ABOUT THIS EXERCISE. Keeping every word and mark, copy all of the data.

[Stored records]
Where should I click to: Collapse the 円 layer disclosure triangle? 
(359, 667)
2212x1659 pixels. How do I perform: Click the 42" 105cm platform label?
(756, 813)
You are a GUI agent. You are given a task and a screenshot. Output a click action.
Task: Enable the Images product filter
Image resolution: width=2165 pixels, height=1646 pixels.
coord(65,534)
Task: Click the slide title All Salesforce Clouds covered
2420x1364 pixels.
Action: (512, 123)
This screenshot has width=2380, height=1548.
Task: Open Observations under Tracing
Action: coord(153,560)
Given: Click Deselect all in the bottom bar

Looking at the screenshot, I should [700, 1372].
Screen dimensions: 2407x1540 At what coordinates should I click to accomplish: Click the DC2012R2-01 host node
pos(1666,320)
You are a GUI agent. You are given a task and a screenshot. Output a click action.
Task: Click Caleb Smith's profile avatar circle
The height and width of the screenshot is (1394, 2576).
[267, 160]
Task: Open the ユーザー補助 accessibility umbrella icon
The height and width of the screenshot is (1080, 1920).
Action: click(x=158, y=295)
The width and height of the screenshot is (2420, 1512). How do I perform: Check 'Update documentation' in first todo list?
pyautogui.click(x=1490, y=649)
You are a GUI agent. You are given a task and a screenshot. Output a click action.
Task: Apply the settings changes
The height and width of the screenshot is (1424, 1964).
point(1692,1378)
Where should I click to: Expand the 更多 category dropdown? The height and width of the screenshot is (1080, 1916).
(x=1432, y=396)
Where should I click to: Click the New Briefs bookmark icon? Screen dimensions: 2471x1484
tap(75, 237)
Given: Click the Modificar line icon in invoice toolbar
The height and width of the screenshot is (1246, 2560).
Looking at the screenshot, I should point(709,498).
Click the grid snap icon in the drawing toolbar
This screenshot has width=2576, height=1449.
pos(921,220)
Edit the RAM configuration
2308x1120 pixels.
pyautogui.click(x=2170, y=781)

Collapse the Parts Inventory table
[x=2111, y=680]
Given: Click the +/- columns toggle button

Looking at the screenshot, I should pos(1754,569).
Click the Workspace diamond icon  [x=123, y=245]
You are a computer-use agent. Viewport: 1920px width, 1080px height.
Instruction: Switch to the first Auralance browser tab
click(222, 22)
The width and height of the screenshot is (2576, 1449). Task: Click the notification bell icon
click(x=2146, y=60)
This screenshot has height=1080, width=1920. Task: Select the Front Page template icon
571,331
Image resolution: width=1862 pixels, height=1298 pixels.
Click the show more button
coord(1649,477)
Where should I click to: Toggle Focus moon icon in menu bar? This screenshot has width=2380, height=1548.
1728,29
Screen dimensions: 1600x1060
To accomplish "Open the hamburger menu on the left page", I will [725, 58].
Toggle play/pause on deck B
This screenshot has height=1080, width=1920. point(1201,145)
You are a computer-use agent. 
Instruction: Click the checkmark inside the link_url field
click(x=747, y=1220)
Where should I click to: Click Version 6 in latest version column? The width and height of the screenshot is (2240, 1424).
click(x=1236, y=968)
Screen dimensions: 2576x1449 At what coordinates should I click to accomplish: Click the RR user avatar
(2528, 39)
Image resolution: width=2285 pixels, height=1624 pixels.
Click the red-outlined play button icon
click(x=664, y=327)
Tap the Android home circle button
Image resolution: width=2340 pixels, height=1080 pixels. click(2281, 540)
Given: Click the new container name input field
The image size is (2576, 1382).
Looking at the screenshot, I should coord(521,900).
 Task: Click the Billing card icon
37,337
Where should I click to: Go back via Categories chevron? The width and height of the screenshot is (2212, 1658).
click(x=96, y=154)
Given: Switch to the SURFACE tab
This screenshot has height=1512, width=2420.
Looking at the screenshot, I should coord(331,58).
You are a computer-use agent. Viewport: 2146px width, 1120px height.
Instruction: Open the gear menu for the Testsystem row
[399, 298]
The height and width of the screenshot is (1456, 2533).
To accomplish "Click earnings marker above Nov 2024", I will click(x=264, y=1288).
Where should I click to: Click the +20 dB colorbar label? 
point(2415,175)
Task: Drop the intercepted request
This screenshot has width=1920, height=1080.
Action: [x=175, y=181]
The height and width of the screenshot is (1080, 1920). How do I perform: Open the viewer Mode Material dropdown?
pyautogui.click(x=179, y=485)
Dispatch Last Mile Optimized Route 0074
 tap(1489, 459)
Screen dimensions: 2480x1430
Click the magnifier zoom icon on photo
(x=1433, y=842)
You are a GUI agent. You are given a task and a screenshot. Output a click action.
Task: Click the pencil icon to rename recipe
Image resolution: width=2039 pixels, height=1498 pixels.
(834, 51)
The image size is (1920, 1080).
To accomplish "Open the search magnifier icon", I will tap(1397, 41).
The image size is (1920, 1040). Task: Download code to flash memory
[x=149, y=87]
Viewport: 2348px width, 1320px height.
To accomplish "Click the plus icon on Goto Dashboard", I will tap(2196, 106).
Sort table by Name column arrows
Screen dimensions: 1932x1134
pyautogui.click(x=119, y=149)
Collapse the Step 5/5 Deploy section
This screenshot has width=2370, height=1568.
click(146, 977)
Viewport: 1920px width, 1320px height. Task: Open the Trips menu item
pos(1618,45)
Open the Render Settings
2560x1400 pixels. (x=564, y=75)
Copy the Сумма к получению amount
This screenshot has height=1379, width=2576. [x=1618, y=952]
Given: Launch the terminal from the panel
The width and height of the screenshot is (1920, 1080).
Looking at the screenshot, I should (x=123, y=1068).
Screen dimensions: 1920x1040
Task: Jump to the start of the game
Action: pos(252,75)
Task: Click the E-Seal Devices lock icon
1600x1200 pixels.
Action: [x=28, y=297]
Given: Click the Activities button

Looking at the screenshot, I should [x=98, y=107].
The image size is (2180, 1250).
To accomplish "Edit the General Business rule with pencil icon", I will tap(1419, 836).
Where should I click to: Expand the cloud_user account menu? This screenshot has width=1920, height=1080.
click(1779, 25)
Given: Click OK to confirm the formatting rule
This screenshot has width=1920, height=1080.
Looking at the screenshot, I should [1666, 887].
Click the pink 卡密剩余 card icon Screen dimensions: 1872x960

SOLUTION.
Where should I click to: Collapse the 円 layer disclosure triangle? 
(359, 667)
2212x1659 pixels. How do I perform: Click the 42" 105cm platform label?
(756, 813)
You are a GUI agent. You are given a task and a screenshot. Output a click action.
Task: Enable the Images product filter
Image resolution: width=2165 pixels, height=1646 pixels.
coord(65,534)
Task: Click the slide title All Salesforce Clouds covered
2420x1364 pixels.
Action: (512, 123)
This screenshot has width=2380, height=1548.
Task: Open Observations under Tracing
Action: coord(153,560)
Given: Click Deselect all in the bottom bar

Looking at the screenshot, I should [700, 1372].
Screen dimensions: 2407x1540 At what coordinates should I click to accomplish: Click the DC2012R2-01 host node
pos(1666,320)
You are a GUI agent. You are given a task and a screenshot. Output a click action.
Task: Click Caleb Smith's profile avatar circle
The height and width of the screenshot is (1394, 2576).
[267, 160]
Task: Open the ユーザー補助 accessibility umbrella icon
The height and width of the screenshot is (1080, 1920).
Action: click(x=158, y=295)
The width and height of the screenshot is (2420, 1512). How do I perform: Check 'Update documentation' in first todo list?
pyautogui.click(x=1490, y=649)
You are a GUI agent. You are given a task and a screenshot. Output a click action.
Task: Apply the settings changes
The height and width of the screenshot is (1424, 1964).
point(1692,1378)
Where should I click to: Expand the 更多 category dropdown? The height and width of the screenshot is (1080, 1916).
(x=1432, y=396)
Where should I click to: Click the New Briefs bookmark icon? Screen dimensions: 2471x1484
tap(75, 237)
Given: Click the Modificar line icon in invoice toolbar
The height and width of the screenshot is (1246, 2560).
Looking at the screenshot, I should point(709,498).
Click the grid snap icon in the drawing toolbar
This screenshot has width=2576, height=1449.
pos(921,220)
Edit the RAM configuration
2308x1120 pixels.
pyautogui.click(x=2170, y=781)

Collapse the Parts Inventory table
[x=2111, y=680]
Given: Click the +/- columns toggle button

Looking at the screenshot, I should pos(1754,569).
Click the Workspace diamond icon  [x=123, y=245]
You are a computer-use agent. Viewport: 1920px width, 1080px height.
Instruction: Switch to the first Auralance browser tab
click(222, 22)
The width and height of the screenshot is (2576, 1449). Task: Click the notification bell icon
click(x=2146, y=60)
This screenshot has height=1080, width=1920. Task: Select the Front Page template icon
571,331
Image resolution: width=1862 pixels, height=1298 pixels.
Click the show more button
coord(1649,477)
Where should I click to: Toggle Focus moon icon in menu bar? This screenshot has width=2380, height=1548.
1728,29
Screen dimensions: 1600x1060
To accomplish "Open the hamburger menu on the left page", I will [725, 58].
Toggle play/pause on deck B
This screenshot has height=1080, width=1920. point(1201,145)
You are a computer-use agent. 
Instruction: Click the checkmark inside the link_url field
click(x=747, y=1220)
Where should I click to: Click Version 6 in latest version column? The width and height of the screenshot is (2240, 1424).
click(x=1236, y=968)
Screen dimensions: 2576x1449 At what coordinates should I click to accomplish: Click the RR user avatar
(2528, 39)
Image resolution: width=2285 pixels, height=1624 pixels.
Click the red-outlined play button icon
click(x=664, y=327)
Tap the Android home circle button
Image resolution: width=2340 pixels, height=1080 pixels. click(2281, 540)
Given: Click the new container name input field
The image size is (2576, 1382).
Looking at the screenshot, I should coord(521,900).
 Task: Click the Billing card icon
37,337
Where should I click to: Go back via Categories chevron? The width and height of the screenshot is (2212, 1658).
click(x=96, y=154)
Given: Switch to the SURFACE tab
This screenshot has height=1512, width=2420.
Looking at the screenshot, I should coord(331,58).
You are a computer-use agent. Viewport: 2146px width, 1120px height.
Instruction: Open the gear menu for the Testsystem row
[399, 298]
The height and width of the screenshot is (1456, 2533).
To accomplish "Click earnings marker above Nov 2024", I will click(x=264, y=1288).
Where should I click to: Click the +20 dB colorbar label? 
point(2415,175)
Task: Drop the intercepted request
This screenshot has width=1920, height=1080.
Action: [x=175, y=181]
The height and width of the screenshot is (1080, 1920). How do I perform: Open the viewer Mode Material dropdown?
pyautogui.click(x=179, y=485)
Dispatch Last Mile Optimized Route 0074
 tap(1489, 459)
Screen dimensions: 2480x1430
Click the magnifier zoom icon on photo
(x=1433, y=842)
You are a GUI agent. You are given a task and a screenshot. Output a click action.
Task: Click the pencil icon to rename recipe
Image resolution: width=2039 pixels, height=1498 pixels.
(834, 51)
The image size is (1920, 1080).
To accomplish "Open the search magnifier icon", I will tap(1397, 41).
The image size is (1920, 1040). Task: Download code to flash memory
[x=149, y=87]
Viewport: 2348px width, 1320px height.
To accomplish "Click the plus icon on Goto Dashboard", I will tap(2196, 106).
Sort table by Name column arrows
Screen dimensions: 1932x1134
pyautogui.click(x=119, y=149)
Collapse the Step 5/5 Deploy section
This screenshot has width=2370, height=1568.
click(146, 977)
Viewport: 1920px width, 1320px height. Task: Open the Trips menu item
pos(1618,45)
Open the Render Settings
2560x1400 pixels. (x=564, y=75)
Copy the Сумма к получению amount
This screenshot has height=1379, width=2576. [x=1618, y=952]
Given: Launch the terminal from the panel
The width and height of the screenshot is (1920, 1080).
Looking at the screenshot, I should (x=123, y=1068).
Screen dimensions: 1920x1040
Task: Jump to the start of the game
Action: pos(252,75)
Task: Click the E-Seal Devices lock icon
1600x1200 pixels.
Action: [x=28, y=297]
Given: Click the Activities button

Looking at the screenshot, I should [x=98, y=107].
The image size is (2180, 1250).
To accomplish "Edit the General Business rule with pencil icon", I will tap(1419, 836).
Where should I click to: Expand the cloud_user account menu? This screenshot has width=1920, height=1080.
click(1779, 25)
Given: Click OK to confirm the formatting rule
This screenshot has width=1920, height=1080.
Looking at the screenshot, I should [1666, 887].
Click the pink 卡密剩余 card icon Screen dimensions: 1872x960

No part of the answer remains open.